Dalam filsafat sains, semua yang ada di alam ini berada dalam keadaan harmoni (setimbang) sebagai konsep ontologis, etimologis dan aksiologis tentang hakekat hidup, eksistensi alam dan sinergisitas manusia dan lingkungan. Oleh karena itu, perlu prinsip kehati-hatian disamping etika dan epistemologis dalam mengelola dan memanfaatkan alam ini. Menurut pandangan Deep Ecology (wunder, 1009) semua yang tersedia di alam ini tidak boleh dipandang sebagai fasilitas hidup manusia semata-mata, melainkan harus dilihat sebagai makhluk Tuhan yang setara, mereka berhak untuk dilindungi dan dijaga kelestariannya. Artinya dalam memanfaatkan alam, manusia tidak boleh berbuat sekehendaknya tanpa mempertimbangkan dampak yang ditimbulkan.

Nah, global warming yang menyebabkan climate change  di muka bumi adalah sebuah contoh nyata yang dihadapi akibat ketakhati-hatian manusia. Dari perspektif filsafat sains dan epistemologis global warming bersifat antropogenik, disebabkan tindakan manusia yang mengabaikan kesetimbangan dan nilai-nilai etika lingkungan. Jadi, meski ada kelompok yang skeptis, jika prinsip kehati-hatian diperhatikan maka berbagai kerusakan parah dan mengancam semua makhluk ini akan dapat dikurangi bahkan dicegah.
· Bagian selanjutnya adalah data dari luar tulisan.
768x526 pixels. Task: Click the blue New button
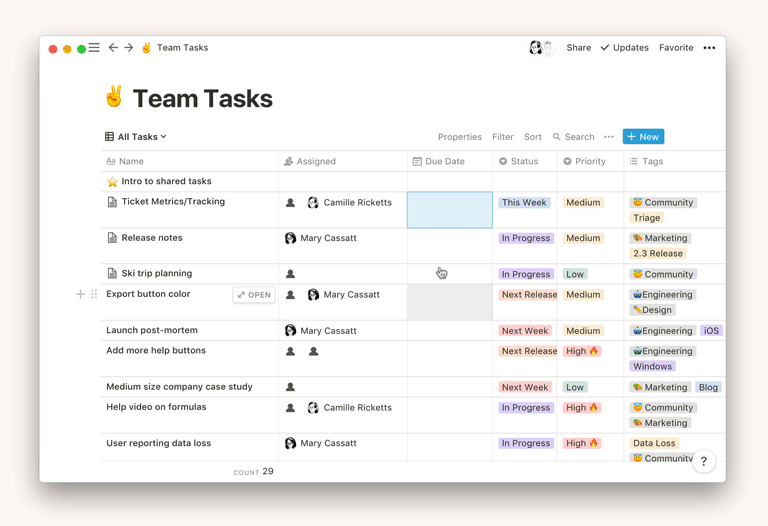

Sebagian besar negara di bumi menyadari akan dampak besar perubahan iklim dan memasukkan prinsip-prinsip dalam materi debat Konvensi Kerangka Kerja PBB tentang Perubahan Iklim yang diadopsi pada KTT Rio tahun 1992. Prinsip-prinsip tersebut dipandang penting bahkan mengungguli filsafat sains dan etika, karena menyangkut sikap seseorang tentang tindakan apa yang harus diambil secara rasional, ilmiah dan bertanggung jawab dengan mempertimbangkan resiko terhadap kehidupan di muka bumi.

Jadi, setiap orang harus bertanggung jawab dalam menjaga dan melindungi bumi dari kerusakan akibat ulah tangan “jahil” manusia. Prinsip kehati-hatian  dalam dimensi futuristik-pragmatis bagi anak bangsa dalam menghadapi masa depan dengan memperhatikan kelangsungan sumber daya alam. Hal lain dari pandangan filsafat sains, sains dan teknologi yang merupakan alat penting untuk inovasi, harus bisa berperan dalam memberikan alternatif solusi untuk mememcahkan berbagai masalah global saat ini yang timbul di lingkungan sekitar.

Nofyta Arlianti, S.Pd., M.Pd. (Kandidat Doktor Program Studi S3 Pendidikan MIPA Pascasarjana Universitas Jambi) dan Prof. Dr.rer.nat. Rayandra Asyhar, M.Si. (Dosen Filsafat Sains Lanjut Program Studi S3 Pendidikan MIPA Pascasarjana Universitas Jambi)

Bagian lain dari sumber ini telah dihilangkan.